Activity —
Print out the entries exactly, and include each one.

BEGIN Task material

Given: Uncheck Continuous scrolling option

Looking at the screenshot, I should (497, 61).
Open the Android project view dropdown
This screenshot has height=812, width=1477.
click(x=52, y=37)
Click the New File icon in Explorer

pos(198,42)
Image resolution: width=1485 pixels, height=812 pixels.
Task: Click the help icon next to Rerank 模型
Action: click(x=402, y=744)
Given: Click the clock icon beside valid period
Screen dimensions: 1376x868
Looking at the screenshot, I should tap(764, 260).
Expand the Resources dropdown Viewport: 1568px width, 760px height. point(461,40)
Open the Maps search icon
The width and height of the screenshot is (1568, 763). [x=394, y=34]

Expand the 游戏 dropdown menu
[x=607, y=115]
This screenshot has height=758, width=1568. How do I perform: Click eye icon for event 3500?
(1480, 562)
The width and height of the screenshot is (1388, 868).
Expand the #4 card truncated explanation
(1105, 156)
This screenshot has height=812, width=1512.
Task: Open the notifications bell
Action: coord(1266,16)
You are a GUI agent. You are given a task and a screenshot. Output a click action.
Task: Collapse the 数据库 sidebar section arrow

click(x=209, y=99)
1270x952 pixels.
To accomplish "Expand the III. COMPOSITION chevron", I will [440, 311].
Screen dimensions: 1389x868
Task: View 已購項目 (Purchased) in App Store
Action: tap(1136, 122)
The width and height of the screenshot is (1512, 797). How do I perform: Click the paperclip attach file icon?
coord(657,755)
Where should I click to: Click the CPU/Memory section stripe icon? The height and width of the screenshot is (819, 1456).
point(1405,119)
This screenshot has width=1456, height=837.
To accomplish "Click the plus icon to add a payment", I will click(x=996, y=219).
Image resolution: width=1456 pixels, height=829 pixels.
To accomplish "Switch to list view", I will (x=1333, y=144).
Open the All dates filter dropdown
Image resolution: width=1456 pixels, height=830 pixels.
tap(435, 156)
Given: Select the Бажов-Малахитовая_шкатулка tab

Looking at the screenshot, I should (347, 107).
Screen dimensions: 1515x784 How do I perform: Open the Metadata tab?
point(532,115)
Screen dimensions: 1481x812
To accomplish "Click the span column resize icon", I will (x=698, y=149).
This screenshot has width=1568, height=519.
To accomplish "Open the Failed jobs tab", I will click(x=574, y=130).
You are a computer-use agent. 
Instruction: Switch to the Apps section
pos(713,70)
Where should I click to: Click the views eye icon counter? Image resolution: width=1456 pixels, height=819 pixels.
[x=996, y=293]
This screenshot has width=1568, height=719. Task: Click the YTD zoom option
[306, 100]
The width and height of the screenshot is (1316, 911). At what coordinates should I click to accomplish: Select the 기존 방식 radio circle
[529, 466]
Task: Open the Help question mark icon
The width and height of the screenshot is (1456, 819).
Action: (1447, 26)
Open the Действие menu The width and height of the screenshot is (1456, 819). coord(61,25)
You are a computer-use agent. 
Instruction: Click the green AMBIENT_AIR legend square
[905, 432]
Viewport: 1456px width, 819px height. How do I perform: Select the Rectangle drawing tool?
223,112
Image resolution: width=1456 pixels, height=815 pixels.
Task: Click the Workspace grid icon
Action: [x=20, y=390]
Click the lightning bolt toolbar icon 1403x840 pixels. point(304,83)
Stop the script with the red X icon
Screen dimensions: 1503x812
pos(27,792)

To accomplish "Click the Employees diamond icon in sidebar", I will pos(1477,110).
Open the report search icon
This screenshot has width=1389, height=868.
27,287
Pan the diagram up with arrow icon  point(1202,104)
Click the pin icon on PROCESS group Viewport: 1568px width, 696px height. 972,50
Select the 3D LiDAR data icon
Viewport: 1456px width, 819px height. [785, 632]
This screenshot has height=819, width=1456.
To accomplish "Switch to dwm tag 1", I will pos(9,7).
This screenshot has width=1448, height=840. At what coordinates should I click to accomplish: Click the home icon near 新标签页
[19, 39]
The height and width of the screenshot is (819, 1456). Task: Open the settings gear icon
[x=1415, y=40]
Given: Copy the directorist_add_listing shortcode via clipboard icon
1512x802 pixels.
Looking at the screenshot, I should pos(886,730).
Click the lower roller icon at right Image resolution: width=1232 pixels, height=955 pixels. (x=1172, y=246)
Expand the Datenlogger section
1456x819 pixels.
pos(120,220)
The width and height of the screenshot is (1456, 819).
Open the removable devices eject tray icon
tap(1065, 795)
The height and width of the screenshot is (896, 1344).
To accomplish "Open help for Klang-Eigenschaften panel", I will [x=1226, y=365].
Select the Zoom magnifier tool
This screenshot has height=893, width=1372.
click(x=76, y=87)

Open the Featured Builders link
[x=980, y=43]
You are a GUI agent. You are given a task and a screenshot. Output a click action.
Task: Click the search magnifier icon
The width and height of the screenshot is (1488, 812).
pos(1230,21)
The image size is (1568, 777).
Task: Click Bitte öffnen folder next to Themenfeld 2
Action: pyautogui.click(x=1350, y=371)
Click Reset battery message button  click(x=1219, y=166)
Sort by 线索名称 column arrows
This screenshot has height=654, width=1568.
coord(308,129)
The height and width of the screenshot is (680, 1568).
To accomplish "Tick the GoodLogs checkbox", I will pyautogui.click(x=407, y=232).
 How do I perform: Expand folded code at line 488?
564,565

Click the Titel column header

END Task material

Task answer —
Given: Uncheck Continuous scrolling option

Looking at the screenshot, I should (497, 61).
Open the Android project view dropdown
This screenshot has height=812, width=1477.
click(x=52, y=37)
Click the New File icon in Explorer

pos(198,42)
Image resolution: width=1485 pixels, height=812 pixels.
Task: Click the help icon next to Rerank 模型
Action: click(x=402, y=744)
Given: Click the clock icon beside valid period
Screen dimensions: 1376x868
Looking at the screenshot, I should tap(764, 260).
Expand the Resources dropdown Viewport: 1568px width, 760px height. point(461,40)
Open the Maps search icon
The width and height of the screenshot is (1568, 763). [x=394, y=34]

Expand the 游戏 dropdown menu
[x=607, y=115]
This screenshot has height=758, width=1568. How do I perform: Click eye icon for event 3500?
(1480, 562)
The width and height of the screenshot is (1388, 868).
Expand the #4 card truncated explanation
(1105, 156)
This screenshot has height=812, width=1512.
Task: Open the notifications bell
Action: coord(1266,16)
You are a GUI agent. You are given a task and a screenshot. Output a click action.
Task: Collapse the 数据库 sidebar section arrow

click(x=209, y=99)
1270x952 pixels.
To accomplish "Expand the III. COMPOSITION chevron", I will [440, 311].
Screen dimensions: 1389x868
Task: View 已購項目 (Purchased) in App Store
Action: tap(1136, 122)
The width and height of the screenshot is (1512, 797). How do I perform: Click the paperclip attach file icon?
coord(657,755)
Where should I click to: Click the CPU/Memory section stripe icon? The height and width of the screenshot is (819, 1456).
point(1405,119)
This screenshot has width=1456, height=837.
To accomplish "Click the plus icon to add a payment", I will click(x=996, y=219).
Image resolution: width=1456 pixels, height=829 pixels.
To accomplish "Switch to list view", I will (x=1333, y=144).
Open the All dates filter dropdown
Image resolution: width=1456 pixels, height=830 pixels.
tap(435, 156)
Given: Select the Бажов-Малахитовая_шкатулка tab

Looking at the screenshot, I should (347, 107).
Screen dimensions: 1515x784 How do I perform: Open the Metadata tab?
point(532,115)
Screen dimensions: 1481x812
To accomplish "Click the span column resize icon", I will (x=698, y=149).
This screenshot has width=1568, height=519.
To accomplish "Open the Failed jobs tab", I will click(x=574, y=130).
You are a computer-use agent. 
Instruction: Switch to the Apps section
pos(713,70)
Where should I click to: Click the views eye icon counter? Image resolution: width=1456 pixels, height=819 pixels.
[x=996, y=293]
This screenshot has width=1568, height=719. Task: Click the YTD zoom option
[306, 100]
The width and height of the screenshot is (1316, 911). At what coordinates should I click to accomplish: Select the 기존 방식 radio circle
[529, 466]
Task: Open the Help question mark icon
The width and height of the screenshot is (1456, 819).
Action: (1447, 26)
Open the Действие menu The width and height of the screenshot is (1456, 819). coord(61,25)
You are a computer-use agent. 
Instruction: Click the green AMBIENT_AIR legend square
[905, 432]
Viewport: 1456px width, 819px height. How do I perform: Select the Rectangle drawing tool?
223,112
Image resolution: width=1456 pixels, height=815 pixels.
Task: Click the Workspace grid icon
Action: [x=20, y=390]
Click the lightning bolt toolbar icon 1403x840 pixels. point(304,83)
Stop the script with the red X icon
Screen dimensions: 1503x812
pos(27,792)

To accomplish "Click the Employees diamond icon in sidebar", I will pos(1477,110).
Open the report search icon
This screenshot has width=1389, height=868.
27,287
Pan the diagram up with arrow icon  point(1202,104)
Click the pin icon on PROCESS group Viewport: 1568px width, 696px height. 972,50
Select the 3D LiDAR data icon
Viewport: 1456px width, 819px height. [785, 632]
This screenshot has height=819, width=1456.
To accomplish "Switch to dwm tag 1", I will pos(9,7).
This screenshot has width=1448, height=840. At what coordinates should I click to accomplish: Click the home icon near 新标签页
[19, 39]
The height and width of the screenshot is (819, 1456). Task: Open the settings gear icon
[x=1415, y=40]
Given: Copy the directorist_add_listing shortcode via clipboard icon
1512x802 pixels.
Looking at the screenshot, I should pos(886,730).
Click the lower roller icon at right Image resolution: width=1232 pixels, height=955 pixels. (x=1172, y=246)
Expand the Datenlogger section
1456x819 pixels.
pos(120,220)
The width and height of the screenshot is (1456, 819).
Open the removable devices eject tray icon
tap(1065, 795)
The height and width of the screenshot is (896, 1344).
To accomplish "Open help for Klang-Eigenschaften panel", I will [x=1226, y=365].
Select the Zoom magnifier tool
This screenshot has height=893, width=1372.
click(x=76, y=87)

Open the Featured Builders link
[x=980, y=43]
You are a GUI agent. You are given a task and a screenshot. Output a click action.
Task: Click the search magnifier icon
The width and height of the screenshot is (1488, 812).
pos(1230,21)
The image size is (1568, 777).
Task: Click Bitte öffnen folder next to Themenfeld 2
Action: pyautogui.click(x=1350, y=371)
Click Reset battery message button  click(x=1219, y=166)
Sort by 线索名称 column arrows
This screenshot has height=654, width=1568.
coord(308,129)
The height and width of the screenshot is (680, 1568).
To accomplish "Tick the GoodLogs checkbox", I will pyautogui.click(x=407, y=232).
 How do I perform: Expand folded code at line 488?
564,565

Click the Titel column header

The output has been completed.